Firstly there are some long term health problems that are clearly diseases, a disease being something that you either have or don’t have with some test that allows the doctor to either diagnose that you have the diseases or rule out the disease completely. Examples of this type of long term problem are rheumatoid arthritis or cancer or Parkinson’s disease.
Secondly there is another type of long term problem, sometimes called a long term condition, which is some altered state in your body which is not so much a disease in its own right and is better regarded as a risk factor. A person is judged to have the condition if some variable, their blood, the cholesterol level or some other lipid level or their height of their blood sugar level for example, is above a certain threshold, determined by national or international committees. The person is usually told they ‘have’ a condition like they would be told they ‘have’ cancer but they should in fact be told they have a risk factor which is at a level that they should consider taking action to reduce their level of risk.
Cause for scope and prevention:
These conditions are confusingly similar to one another, each having been developed by a group of doctors and researchers each of which believes their particular creation is the most important. There is no sharp distinction between them and the average doctor or patient just has to make sense of this fact. They all indicate a higher risk for cardiovascular disease.
The basic cause is usually said to be ‘lifestyle’ but they can also be considered to be environmental, and this is often a more effective means of motivating the person to take action. The best advocate is of this approach Daniel Lieberman, which he describes very clearly in his book The Story of the Human Body. He has been discovering biological mechanisms that link inactivity, a feature of life that has been with us for not much more than fifty years, to the increase in our modern epidemics. The link between inflammation and the development of amyloid one of the key proteins involved in the development of Alzheimer’s disease is also the focus of research. Thousands of years of evolution have meant that people who are more active have survived better so we are all genetically ‘programmed’ for an active lifestyle but in the last fifty years the car and the computer and the desk job, and a super abundance of high calorie food has meant that we live in a dangerous environment with genes selected for an environment requiring constant activity with very little food. He calls these diseases Mismatch Diseases.

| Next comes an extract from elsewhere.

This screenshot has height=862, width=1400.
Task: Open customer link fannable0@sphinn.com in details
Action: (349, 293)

It is worth noting that Daniel Lieberman’s new book is titled Exercise; why something we never evolved to do is healthy and rewarding – as he says we have a paleolithic body in a post paleolithic world.

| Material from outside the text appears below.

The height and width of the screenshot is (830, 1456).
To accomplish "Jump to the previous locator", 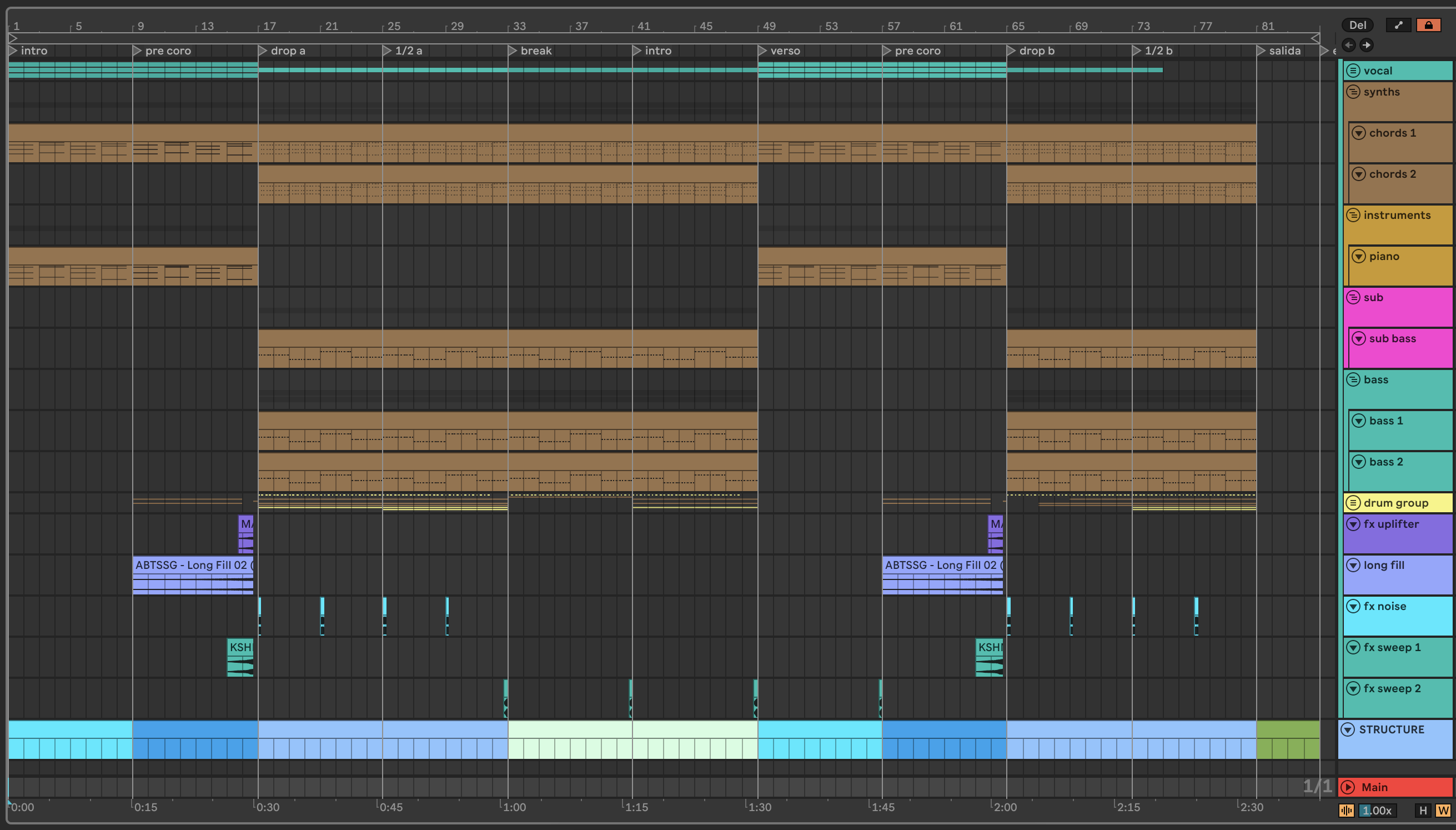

Some people do have high levels of cholesterol although they are thin and active because they suffer from a genetic condition called Familial Hypercholesterolaemia.

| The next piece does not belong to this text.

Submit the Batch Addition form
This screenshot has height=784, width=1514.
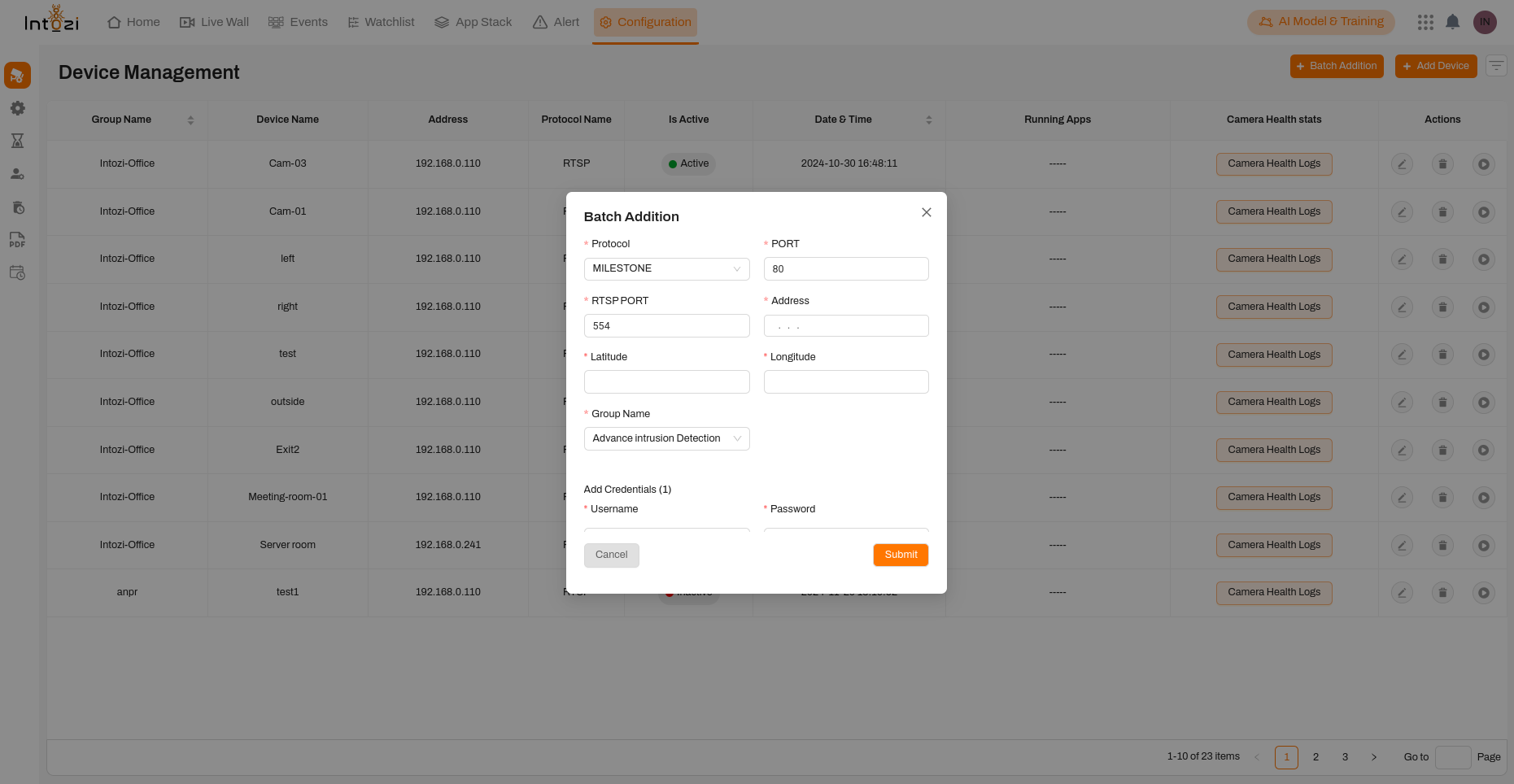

The diagnosis is based on laboratory tests usually of cholesterol and blood glucose or haemoglobin A1C, a more sophisticated measure of glucose.
Standard medical therapy:
Prescription of statins and advice on diet and weight reduction.
Benefits of exercise therapy:
Physical activity is of vital importance together with advice on diet and the NHS website is very clear
For rapid weight loss significant reductions in calorie intake is necessary but to keep to the reduced weight physical activity is of vital importance.